_Material provided_
----

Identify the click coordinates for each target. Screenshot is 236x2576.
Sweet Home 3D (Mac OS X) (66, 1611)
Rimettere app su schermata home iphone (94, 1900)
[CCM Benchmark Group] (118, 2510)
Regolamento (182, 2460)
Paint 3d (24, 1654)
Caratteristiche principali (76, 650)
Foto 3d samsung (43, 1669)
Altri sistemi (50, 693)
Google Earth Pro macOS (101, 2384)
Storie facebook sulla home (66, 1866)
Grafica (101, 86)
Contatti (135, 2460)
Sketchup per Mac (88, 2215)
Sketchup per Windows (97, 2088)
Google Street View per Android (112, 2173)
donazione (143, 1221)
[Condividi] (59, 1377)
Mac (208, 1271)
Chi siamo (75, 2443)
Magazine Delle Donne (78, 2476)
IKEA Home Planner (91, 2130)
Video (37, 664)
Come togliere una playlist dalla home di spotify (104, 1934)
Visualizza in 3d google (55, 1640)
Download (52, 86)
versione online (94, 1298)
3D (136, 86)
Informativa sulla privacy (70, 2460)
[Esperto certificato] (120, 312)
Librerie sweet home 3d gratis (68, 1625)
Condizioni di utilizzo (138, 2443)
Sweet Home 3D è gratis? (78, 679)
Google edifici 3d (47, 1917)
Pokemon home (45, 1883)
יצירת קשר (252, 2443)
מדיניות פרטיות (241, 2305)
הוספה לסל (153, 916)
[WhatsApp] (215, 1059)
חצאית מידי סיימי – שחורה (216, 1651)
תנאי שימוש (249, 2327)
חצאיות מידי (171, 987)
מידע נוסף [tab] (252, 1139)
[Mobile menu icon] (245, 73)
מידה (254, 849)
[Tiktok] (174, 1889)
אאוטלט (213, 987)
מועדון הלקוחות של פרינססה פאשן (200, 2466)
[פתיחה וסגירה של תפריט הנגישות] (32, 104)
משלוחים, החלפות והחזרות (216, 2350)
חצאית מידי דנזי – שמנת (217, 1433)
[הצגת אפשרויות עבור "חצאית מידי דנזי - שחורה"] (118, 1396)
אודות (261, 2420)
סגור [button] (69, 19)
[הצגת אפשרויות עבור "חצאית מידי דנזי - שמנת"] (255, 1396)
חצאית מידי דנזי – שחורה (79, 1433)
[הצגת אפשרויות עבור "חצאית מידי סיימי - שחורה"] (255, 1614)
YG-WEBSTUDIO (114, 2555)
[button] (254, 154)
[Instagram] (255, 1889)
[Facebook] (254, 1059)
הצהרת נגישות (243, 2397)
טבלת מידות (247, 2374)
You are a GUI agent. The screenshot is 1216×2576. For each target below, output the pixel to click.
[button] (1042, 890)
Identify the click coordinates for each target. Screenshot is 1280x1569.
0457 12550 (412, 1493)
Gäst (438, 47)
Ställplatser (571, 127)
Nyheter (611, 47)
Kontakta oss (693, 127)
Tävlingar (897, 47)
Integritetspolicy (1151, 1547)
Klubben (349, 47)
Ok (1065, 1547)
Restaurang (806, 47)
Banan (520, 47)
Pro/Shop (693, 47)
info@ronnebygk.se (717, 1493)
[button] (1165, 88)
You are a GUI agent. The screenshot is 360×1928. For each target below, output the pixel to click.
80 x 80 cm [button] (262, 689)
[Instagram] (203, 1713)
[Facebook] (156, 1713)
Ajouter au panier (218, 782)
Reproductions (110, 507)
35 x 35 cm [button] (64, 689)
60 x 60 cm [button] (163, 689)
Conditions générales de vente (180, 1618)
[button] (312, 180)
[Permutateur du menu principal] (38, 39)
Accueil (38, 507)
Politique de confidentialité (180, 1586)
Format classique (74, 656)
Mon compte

----

_What the exercise asks_
The expected output is every record, repeated exactly.

_Solved problem_
Identify the click coordinates for each target. Screenshot is 236x2576.
Sweet Home 3D (Mac OS X) (66, 1611)
Rimettere app su schermata home iphone (94, 1900)
[CCM Benchmark Group] (118, 2510)
Regolamento (182, 2460)
Paint 3d (24, 1654)
Caratteristiche principali (76, 650)
Foto 3d samsung (43, 1669)
Altri sistemi (50, 693)
Google Earth Pro macOS (101, 2384)
Storie facebook sulla home (66, 1866)
Grafica (101, 86)
Contatti (135, 2460)
Sketchup per Mac (88, 2215)
Sketchup per Windows (97, 2088)
Google Street View per Android (112, 2173)
donazione (143, 1221)
[Condividi] (59, 1377)
Mac (208, 1271)
Chi siamo (75, 2443)
Magazine Delle Donne (78, 2476)
IKEA Home Planner (91, 2130)
Video (37, 664)
Come togliere una playlist dalla home di spotify (104, 1934)
Visualizza in 3d google (55, 1640)
Download (52, 86)
versione online (94, 1298)
3D (136, 86)
Informativa sulla privacy (70, 2460)
[Esperto certificato] (120, 312)
Librerie sweet home 3d gratis (68, 1625)
Condizioni di utilizzo (138, 2443)
Sweet Home 3D è gratis? (78, 679)
Google edifici 3d (47, 1917)
Pokemon home (45, 1883)
יצירת קשר (252, 2443)
מדיניות פרטיות (241, 2305)
הוספה לסל (153, 916)
[WhatsApp] (215, 1059)
חצאית מידי סיימי – שחורה (216, 1651)
תנאי שימוש (249, 2327)
חצאיות מידי (171, 987)
מידע נוסף [tab] (252, 1139)
[Mobile menu icon] (245, 73)
מידה (254, 849)
[Tiktok] (174, 1889)
אאוטלט (213, 987)
מועדון הלקוחות של פרינססה פאשן (200, 2466)
[פתיחה וסגירה של תפריט הנגישות] (32, 104)
משלוחים, החלפות והחזרות (216, 2350)
חצאית מידי דנזי – שמנת (217, 1433)
[הצגת אפשרויות עבור "חצאית מידי דנזי - שחורה"] (118, 1396)
אודות (261, 2420)
סגור [button] (69, 19)
[הצגת אפשרויות עבור "חצאית מידי דנזי - שמנת"] (255, 1396)
חצאית מידי דנזי – שחורה (79, 1433)
[הצגת אפשרויות עבור "חצאית מידי סיימי - שחורה"] (255, 1614)
YG-WEBSTUDIO (114, 2555)
[button] (254, 154)
[Instagram] (255, 1889)
[Facebook] (254, 1059)
הצהרת נגישות (243, 2397)
טבלת מידות (247, 2374)
You are a GUI agent. The screenshot is 1216×2576. For each target below, output the pixel to click.
[button] (1042, 890)
Identify the click coordinates for each target. Screenshot is 1280x1569.
0457 12550 (412, 1493)
Gäst (438, 47)
Ställplatser (571, 127)
Nyheter (611, 47)
Kontakta oss (693, 127)
Tävlingar (897, 47)
Integritetspolicy (1151, 1547)
Klubben (349, 47)
Ok (1065, 1547)
Restaurang (806, 47)
Banan (520, 47)
Pro/Shop (693, 47)
info@ronnebygk.se (717, 1493)
[button] (1165, 88)
You are a GUI agent. The screenshot is 360×1928. For each target below, output the pixel to click.
80 x 80 cm [button] (262, 689)
[Instagram] (203, 1713)
[Facebook] (156, 1713)
Ajouter au panier (218, 782)
Reproductions (110, 507)
35 x 35 cm [button] (64, 689)
60 x 60 cm [button] (163, 689)
Conditions générales de vente (180, 1618)
[button] (312, 180)
[Permutateur du menu principal] (38, 39)
Accueil (38, 507)
Politique de confidentialité (180, 1586)
Format classique (74, 656)
Mon compte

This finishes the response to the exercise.